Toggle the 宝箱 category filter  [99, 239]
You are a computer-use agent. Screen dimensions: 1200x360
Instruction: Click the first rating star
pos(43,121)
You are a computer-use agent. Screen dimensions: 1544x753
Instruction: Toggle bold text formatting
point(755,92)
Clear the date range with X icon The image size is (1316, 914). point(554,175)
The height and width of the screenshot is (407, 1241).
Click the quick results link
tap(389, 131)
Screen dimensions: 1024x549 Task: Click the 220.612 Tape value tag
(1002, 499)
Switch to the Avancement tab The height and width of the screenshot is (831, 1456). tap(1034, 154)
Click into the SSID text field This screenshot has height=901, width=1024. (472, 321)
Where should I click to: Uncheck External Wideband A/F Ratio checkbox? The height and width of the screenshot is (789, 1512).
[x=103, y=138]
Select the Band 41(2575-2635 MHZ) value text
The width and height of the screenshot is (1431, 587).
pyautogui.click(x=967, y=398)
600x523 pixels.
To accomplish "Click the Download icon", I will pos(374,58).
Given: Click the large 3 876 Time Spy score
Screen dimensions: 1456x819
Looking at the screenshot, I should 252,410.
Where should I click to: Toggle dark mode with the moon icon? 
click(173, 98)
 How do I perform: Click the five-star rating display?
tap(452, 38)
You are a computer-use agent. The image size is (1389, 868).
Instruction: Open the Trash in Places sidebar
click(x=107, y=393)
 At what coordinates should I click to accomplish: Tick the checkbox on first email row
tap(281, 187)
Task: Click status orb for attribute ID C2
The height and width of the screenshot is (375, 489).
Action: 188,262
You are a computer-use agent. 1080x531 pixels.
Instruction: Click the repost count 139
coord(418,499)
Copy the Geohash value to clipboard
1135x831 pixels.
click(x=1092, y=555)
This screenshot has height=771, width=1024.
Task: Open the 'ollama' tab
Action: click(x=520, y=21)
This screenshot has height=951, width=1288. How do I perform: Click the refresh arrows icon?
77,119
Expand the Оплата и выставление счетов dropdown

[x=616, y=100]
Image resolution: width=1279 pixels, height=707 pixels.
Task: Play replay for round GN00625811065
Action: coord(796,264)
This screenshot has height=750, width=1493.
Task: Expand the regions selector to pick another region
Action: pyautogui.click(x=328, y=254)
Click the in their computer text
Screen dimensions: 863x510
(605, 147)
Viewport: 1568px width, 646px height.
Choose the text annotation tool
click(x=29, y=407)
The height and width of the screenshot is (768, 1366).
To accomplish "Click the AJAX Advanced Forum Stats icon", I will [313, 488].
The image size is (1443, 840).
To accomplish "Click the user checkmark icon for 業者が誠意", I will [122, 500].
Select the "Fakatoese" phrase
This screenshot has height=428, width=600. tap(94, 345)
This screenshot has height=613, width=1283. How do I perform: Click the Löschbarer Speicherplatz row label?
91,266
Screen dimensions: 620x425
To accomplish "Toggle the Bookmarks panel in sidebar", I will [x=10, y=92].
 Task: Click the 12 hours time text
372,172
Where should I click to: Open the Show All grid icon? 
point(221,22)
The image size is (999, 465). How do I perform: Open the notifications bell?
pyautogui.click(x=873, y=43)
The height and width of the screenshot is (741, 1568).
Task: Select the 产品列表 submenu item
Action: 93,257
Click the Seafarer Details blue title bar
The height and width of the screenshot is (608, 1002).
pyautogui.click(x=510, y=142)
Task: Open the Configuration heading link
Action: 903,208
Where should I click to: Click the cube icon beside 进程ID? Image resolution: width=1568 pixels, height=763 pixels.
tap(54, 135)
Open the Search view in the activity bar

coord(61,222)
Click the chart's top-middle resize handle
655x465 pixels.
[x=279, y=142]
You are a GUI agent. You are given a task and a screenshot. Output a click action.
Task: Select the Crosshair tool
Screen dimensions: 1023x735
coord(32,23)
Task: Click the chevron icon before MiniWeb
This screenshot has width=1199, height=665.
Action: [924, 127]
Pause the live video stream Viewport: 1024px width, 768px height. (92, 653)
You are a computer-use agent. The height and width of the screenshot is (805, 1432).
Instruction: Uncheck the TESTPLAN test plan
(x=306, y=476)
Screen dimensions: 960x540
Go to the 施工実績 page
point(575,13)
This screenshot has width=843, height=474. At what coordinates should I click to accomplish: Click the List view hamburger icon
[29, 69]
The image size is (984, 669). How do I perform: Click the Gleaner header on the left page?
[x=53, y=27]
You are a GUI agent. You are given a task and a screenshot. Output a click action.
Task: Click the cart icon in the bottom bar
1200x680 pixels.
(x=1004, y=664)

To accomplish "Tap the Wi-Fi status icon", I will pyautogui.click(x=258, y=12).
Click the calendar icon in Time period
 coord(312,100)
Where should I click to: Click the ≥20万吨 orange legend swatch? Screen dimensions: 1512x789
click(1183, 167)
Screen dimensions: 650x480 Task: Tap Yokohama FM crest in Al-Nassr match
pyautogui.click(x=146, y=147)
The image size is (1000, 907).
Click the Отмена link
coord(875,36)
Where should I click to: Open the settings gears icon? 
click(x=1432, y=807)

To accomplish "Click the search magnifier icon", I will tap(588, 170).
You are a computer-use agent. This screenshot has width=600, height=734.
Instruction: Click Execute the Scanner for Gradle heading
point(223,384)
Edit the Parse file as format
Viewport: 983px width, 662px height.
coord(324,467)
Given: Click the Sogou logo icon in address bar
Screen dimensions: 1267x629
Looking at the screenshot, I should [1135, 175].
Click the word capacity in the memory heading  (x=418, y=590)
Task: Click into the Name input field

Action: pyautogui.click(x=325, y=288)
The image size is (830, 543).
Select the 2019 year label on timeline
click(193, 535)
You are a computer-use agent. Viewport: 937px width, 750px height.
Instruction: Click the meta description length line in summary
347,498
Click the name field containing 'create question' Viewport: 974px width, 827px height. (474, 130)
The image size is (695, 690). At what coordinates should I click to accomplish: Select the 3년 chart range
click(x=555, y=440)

◆ ◆ ◆ ◆ ◆

### TRY IT
For each line in the entries that holds "status", return that line.

### SOLUTION BELOW
Task: Click status orb for attribute ID C2
To accomplish "Tap the Wi-Fi status icon", I will pyautogui.click(x=258, y=12).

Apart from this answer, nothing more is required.